Répondant à l'objectif de stabilité des changes défini à l'article 121 du traité, la Slovaquie, membre du MCE II depuis le 28 novembre 2005, n'a ni subi de tension grave sur sa monnaie ni effectué de dévaluation au cours des deux dernières années. On peut néanmoins s'interroger sur l'utilisation de ce critère par la Banque Centrale Européenne et la Commission. La participation au MCE II implique, en effet, la fixation d'un cours pivot de la couronne slovaque par rapport à l'euro, avec une marge de fluctuation de plus ou moins 15 %. Celui-ci s'établissait initialement à 38,4450 couronnes (SKK) pour un euro. Le 19 mars 2007, la couronne slovaque a été réévaluée de 8,5 %, le cours pivot atteignant dès lors 35,4424 SKK pour un euro. La BCE estime que cette appréciation souligne la robustesse des fondamentaux économiques slovaques. Elle souligne cependant qu'une telle évolution complique l'analyse du fonctionnement des structures économiques locales.

Cette difficulté s'est accrue du fait de la nouvelle réévaluation de la couronne slovaque, entreprise le 28 mai dernier, soit trois semaines après la publication des rapports de la Banque Centrale Européenne et de la Commission. Appréciée de 17,6 %, la parité SKK/euro s'établit désormais à 30,126 SKK pour un euro. Supérieure à 15 % et succédant à une première appréciation de 8,5 % un an auparavant, une telle réévaluation est contraire aux règles de fonctionnement du MCE II telles que présentées plus haut. L'absence d'opposition de la Banque Centrale Européenne à une telle opération relativise pourtant la crédibilité de l'objectif de stabilité des changes tel que défini à l'article 121. Allant jusqu'à saluer cette initiative slovaque, la BCE tend même à subordonner l'interprétation de ce critère à l'objectif de lutte contre l'inflation, qui semble avoir motivé la réévaluation.

Au regard de ces éléments et à la lumière de l'absence de réserves formulées lors de l'adoption de l'euro par Malte, il semble bien que la doctrine de la Commission ait sensiblement été amendée depuis le refus opposé à la Lituanie en juin 2006, en raison d'un taux d'inflation jugé rédhibitoire.
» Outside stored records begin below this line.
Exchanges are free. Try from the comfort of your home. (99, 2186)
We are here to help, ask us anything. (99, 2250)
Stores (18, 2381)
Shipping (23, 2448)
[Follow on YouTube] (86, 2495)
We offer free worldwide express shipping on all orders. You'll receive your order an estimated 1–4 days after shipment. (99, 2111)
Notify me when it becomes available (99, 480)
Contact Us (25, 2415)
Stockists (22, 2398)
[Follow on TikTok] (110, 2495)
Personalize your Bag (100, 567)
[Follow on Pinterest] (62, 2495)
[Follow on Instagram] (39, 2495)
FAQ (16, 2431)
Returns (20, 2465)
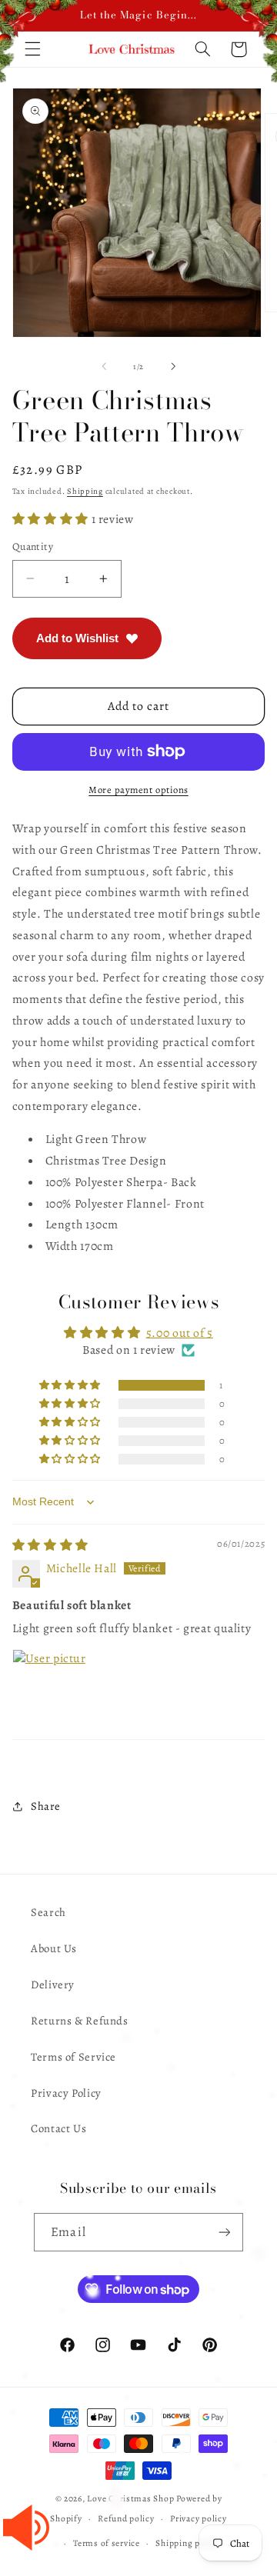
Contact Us (58, 2128)
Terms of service (106, 2543)
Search (48, 1912)
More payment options (138, 789)
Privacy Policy (66, 2093)
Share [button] (46, 1806)
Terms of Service (73, 2056)
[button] (52, 519)
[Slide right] (173, 367)
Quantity (32, 546)
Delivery (53, 1984)
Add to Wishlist (77, 638)
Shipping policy (187, 2543)
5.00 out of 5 (179, 1333)
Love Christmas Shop (130, 2498)
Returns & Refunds (79, 2020)
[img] (50, 1545)
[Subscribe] (224, 2232)
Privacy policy (198, 2518)
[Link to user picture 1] (49, 1686)
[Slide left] (104, 367)
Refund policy (126, 2518)
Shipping (85, 491)
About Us (54, 1948)
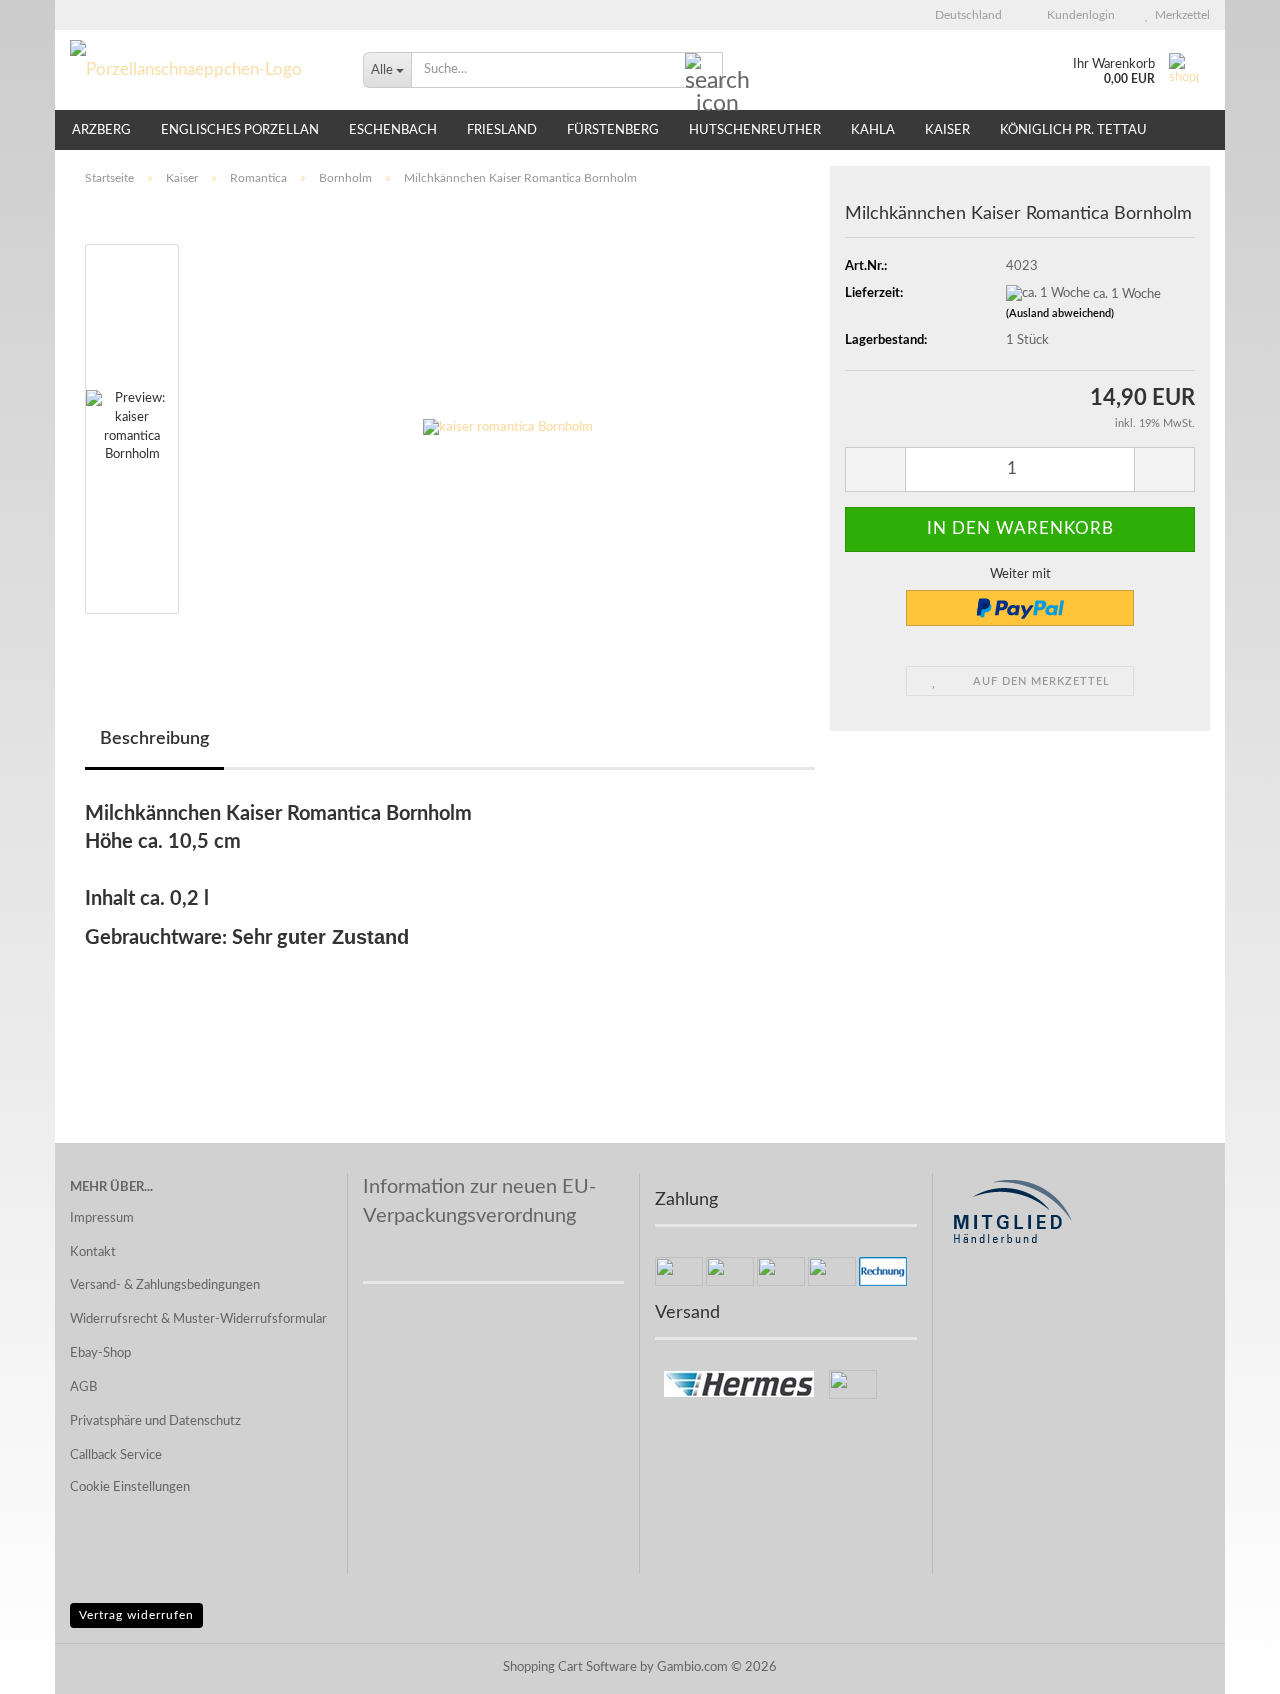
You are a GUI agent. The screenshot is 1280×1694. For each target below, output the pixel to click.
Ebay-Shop (100, 1353)
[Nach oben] (1225, 1664)
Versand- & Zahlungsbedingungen (165, 1285)
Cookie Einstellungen (130, 1487)
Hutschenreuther (755, 130)
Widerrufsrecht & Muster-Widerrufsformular (198, 1319)
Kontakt (93, 1252)
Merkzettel (1179, 15)
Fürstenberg (613, 130)
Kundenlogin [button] (1078, 15)
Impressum (102, 1218)
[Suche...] (704, 71)
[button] (962, 15)
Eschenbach (393, 130)
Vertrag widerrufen (136, 1615)
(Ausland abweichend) (1060, 313)
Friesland (502, 130)
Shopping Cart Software (570, 1667)
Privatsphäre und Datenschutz (155, 1421)
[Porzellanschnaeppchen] (201, 70)
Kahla (873, 130)
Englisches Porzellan (240, 130)
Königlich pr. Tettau (1073, 130)
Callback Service (116, 1455)
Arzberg (101, 130)
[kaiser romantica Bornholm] (508, 428)
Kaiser (947, 130)
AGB (83, 1387)
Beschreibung (154, 739)
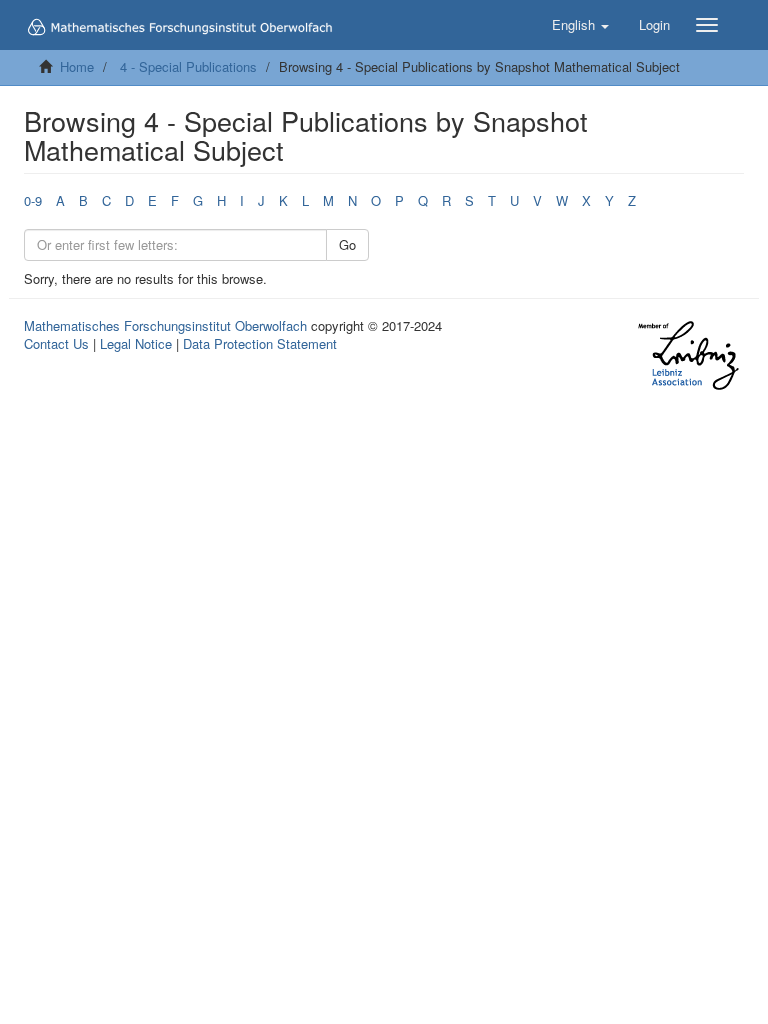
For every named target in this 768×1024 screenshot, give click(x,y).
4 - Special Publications (188, 66)
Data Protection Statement (260, 343)
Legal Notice (136, 343)
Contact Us (56, 343)
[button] (580, 25)
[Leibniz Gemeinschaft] (687, 355)
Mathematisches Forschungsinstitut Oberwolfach (165, 325)
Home (77, 66)
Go (347, 244)
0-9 (33, 200)
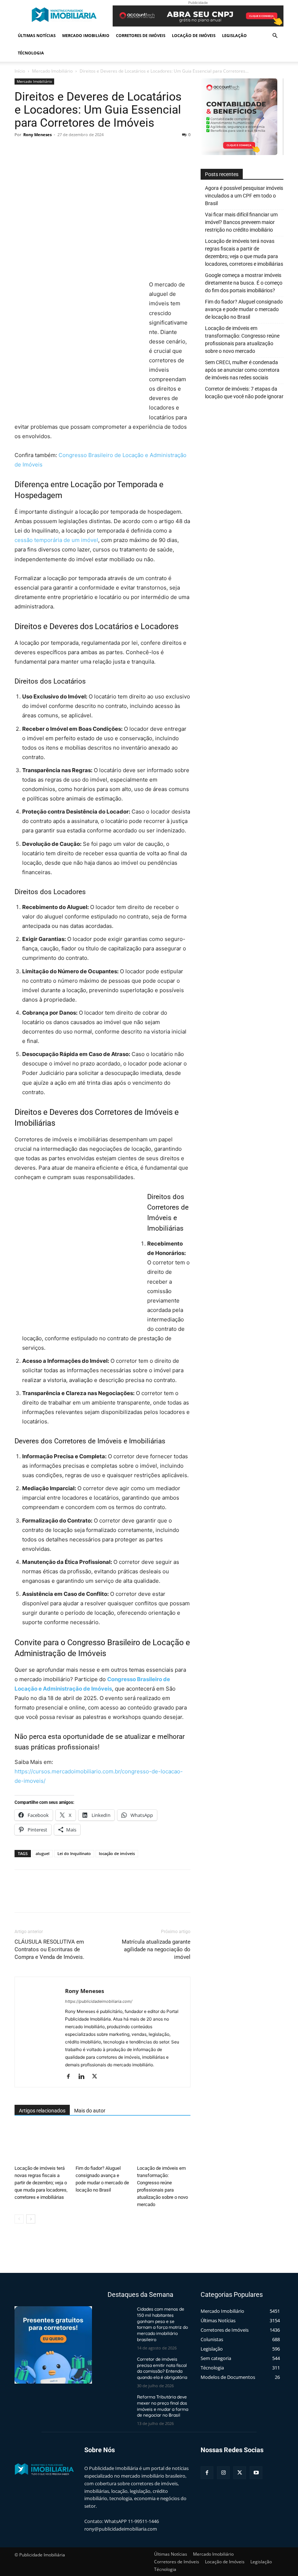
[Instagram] (223, 2472)
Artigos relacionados (42, 2111)
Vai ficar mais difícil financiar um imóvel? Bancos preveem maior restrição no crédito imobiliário (241, 222)
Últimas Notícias (37, 35)
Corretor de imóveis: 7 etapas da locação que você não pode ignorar (244, 392)
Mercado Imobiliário (85, 35)
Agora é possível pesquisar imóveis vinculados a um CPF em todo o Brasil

Le rigorisme juridique, que la délégation avait alors dénoncé, semble désormais sérieusement édulcoré au risque de fragiliser, aux yeux des États à statut dérogatoire, la crédibilité de l'ensemble de la procédure. Au-delà de cette inquiétude et sans occulter l'aspect symbolique de l'intégration dans la zone euro, pour la première fois de son histoire, d'un pays issu de l'ancien bloc soviétique, la délégation a décidé de ne pas intervenir plus avant sur ces textes.